**Exercise aim**
Please set down every entry again exactly as it stands, without the pictures.
*** Recorded information
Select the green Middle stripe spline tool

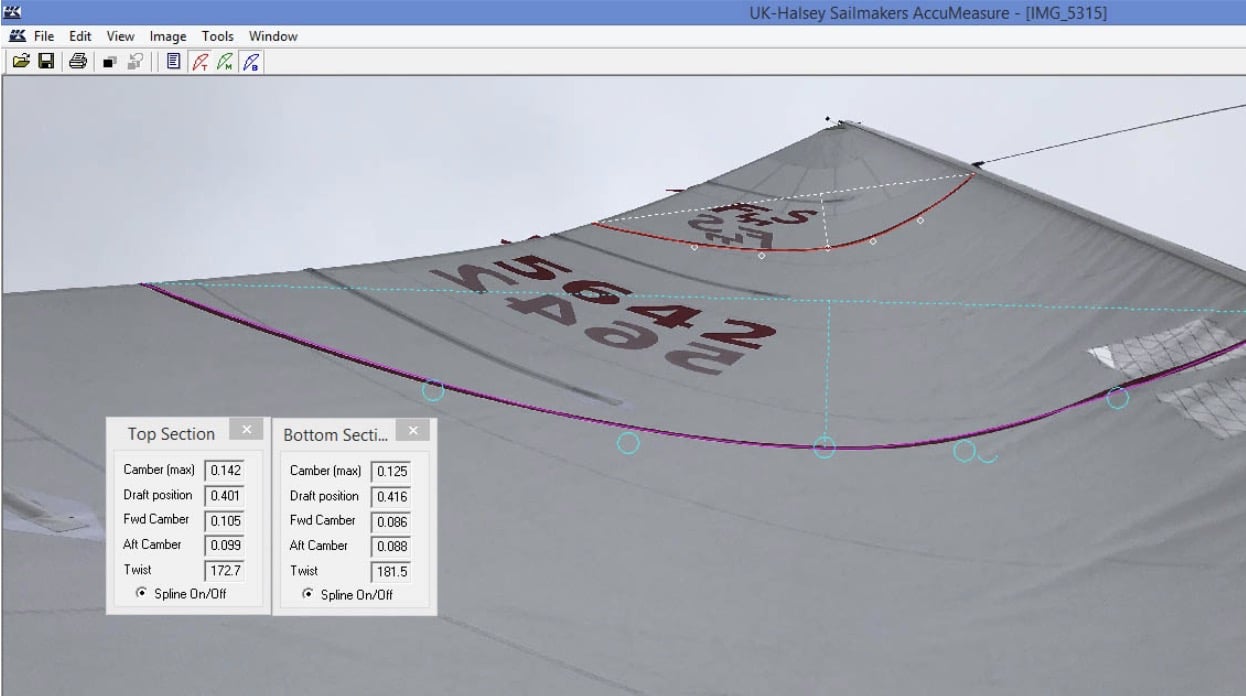click(224, 61)
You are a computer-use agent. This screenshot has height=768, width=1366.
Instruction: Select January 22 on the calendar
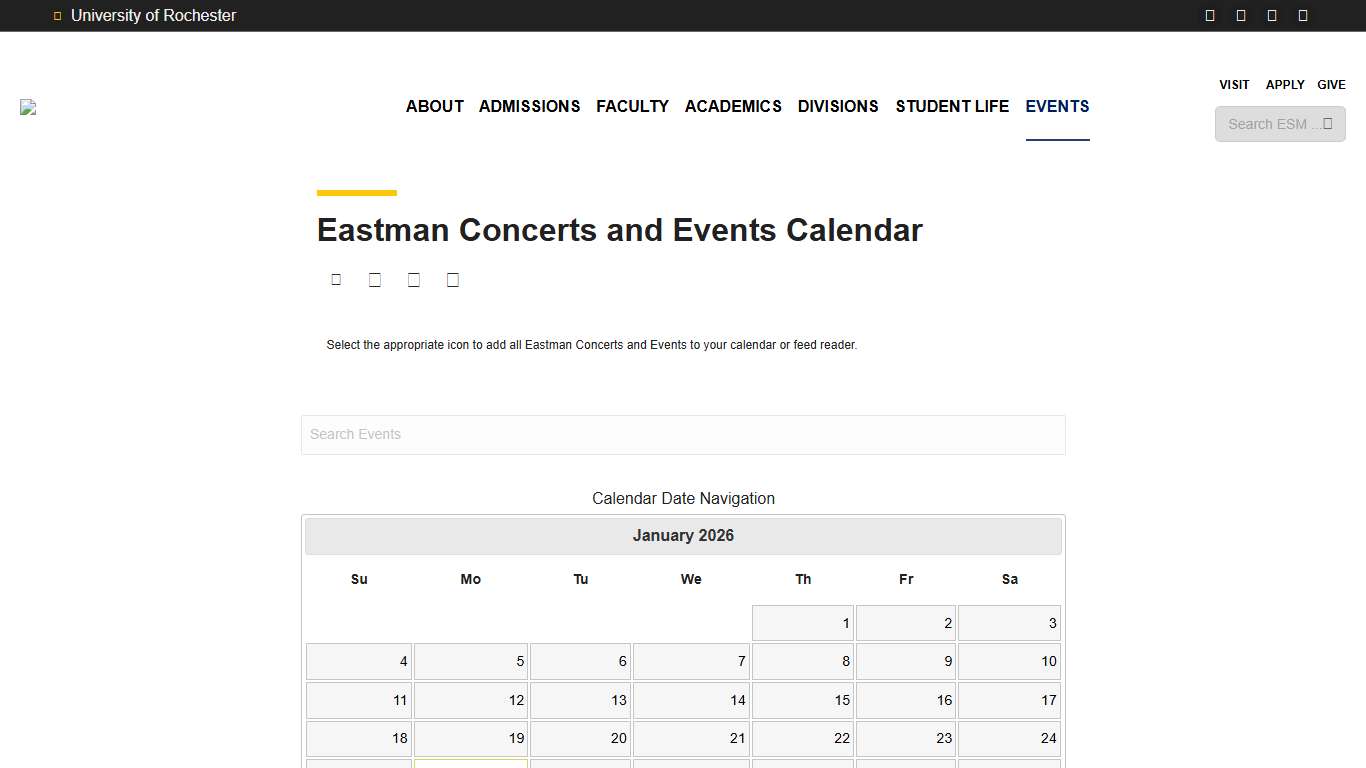click(802, 738)
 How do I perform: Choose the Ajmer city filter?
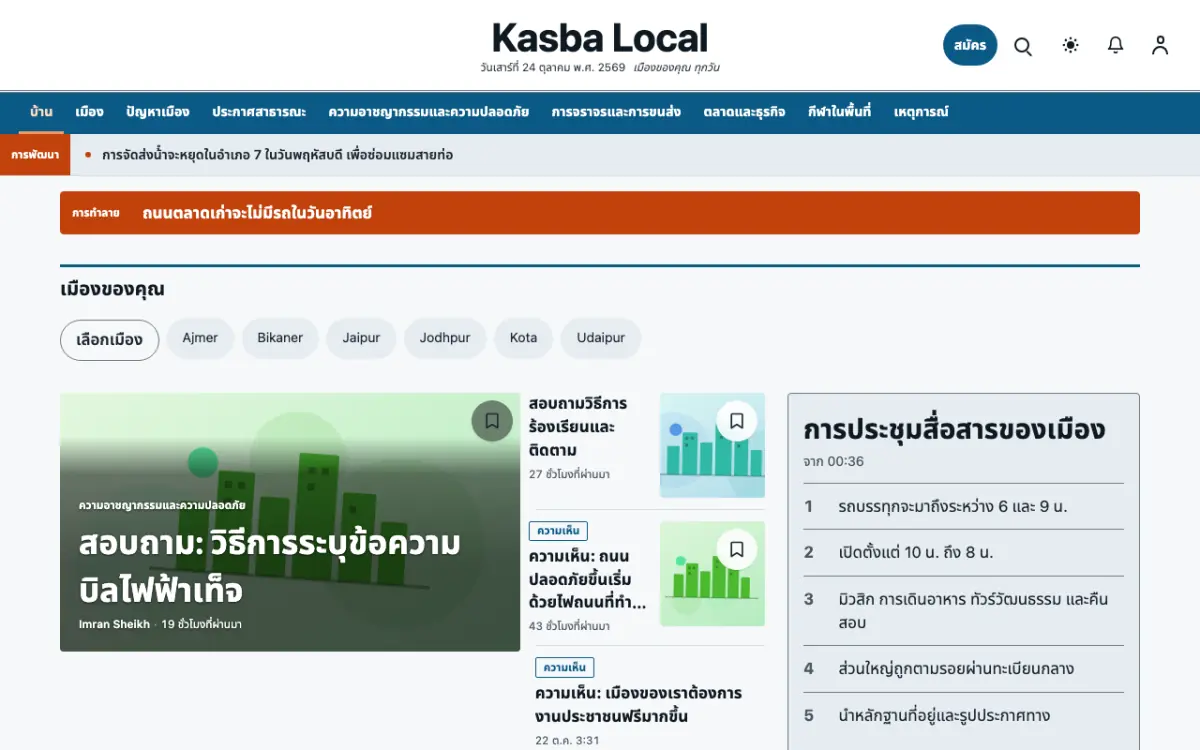pyautogui.click(x=200, y=339)
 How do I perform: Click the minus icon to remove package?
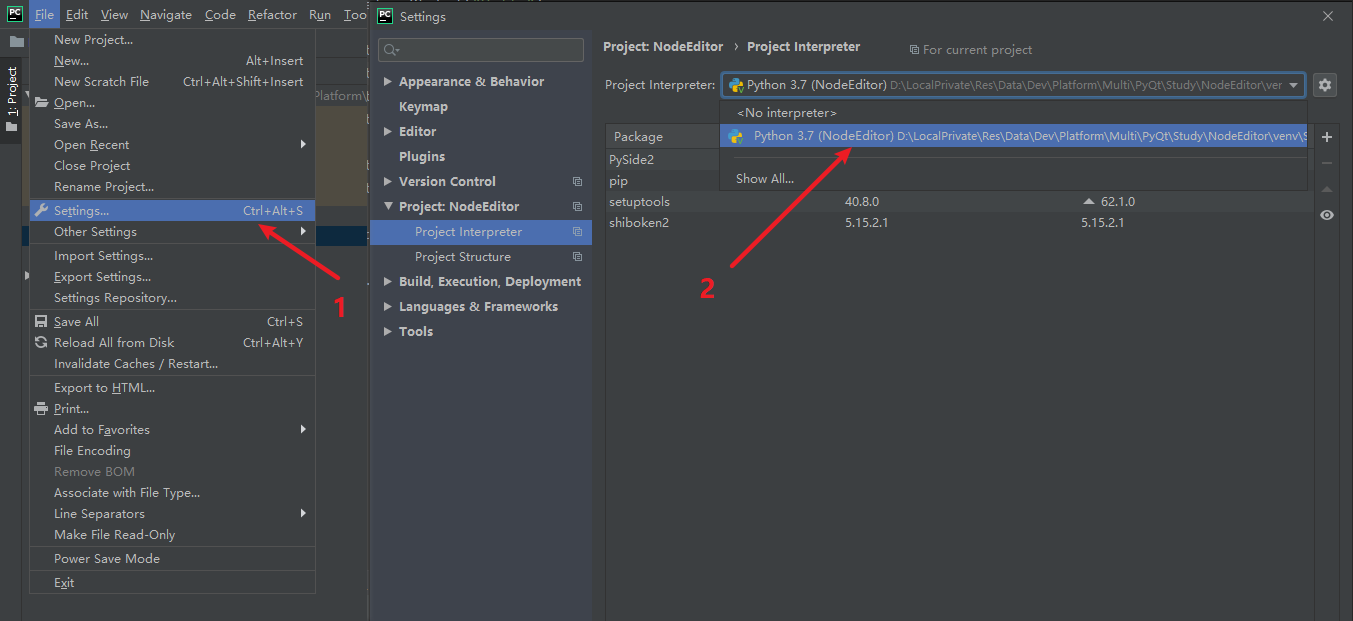pos(1327,163)
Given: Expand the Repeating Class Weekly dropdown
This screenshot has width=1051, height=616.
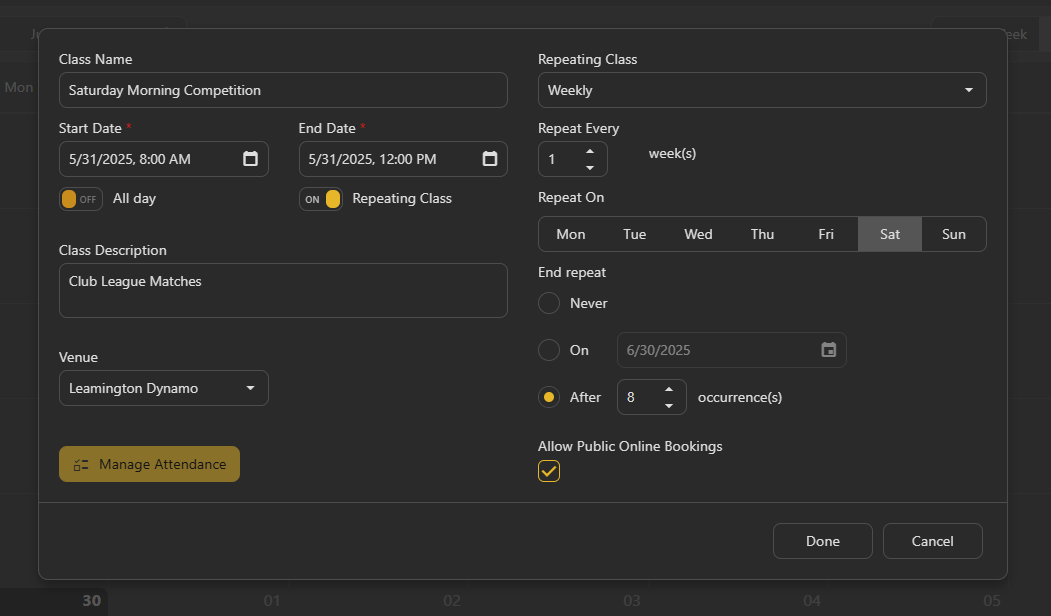Looking at the screenshot, I should tap(762, 90).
******
**Solution for this exercise**
Select the green Middle stripe spline tool

click(224, 61)
You are a computer-use agent. This screenshot has height=768, width=1366.
Instruction: Select January 22 on the calendar
click(802, 738)
 How do I perform: Choose the Ajmer city filter?
pyautogui.click(x=200, y=339)
 How do I perform: Click the minus icon to remove package?
pos(1327,163)
Given: Expand the Repeating Class Weekly dropdown
This screenshot has width=1051, height=616.
Looking at the screenshot, I should tap(762, 90).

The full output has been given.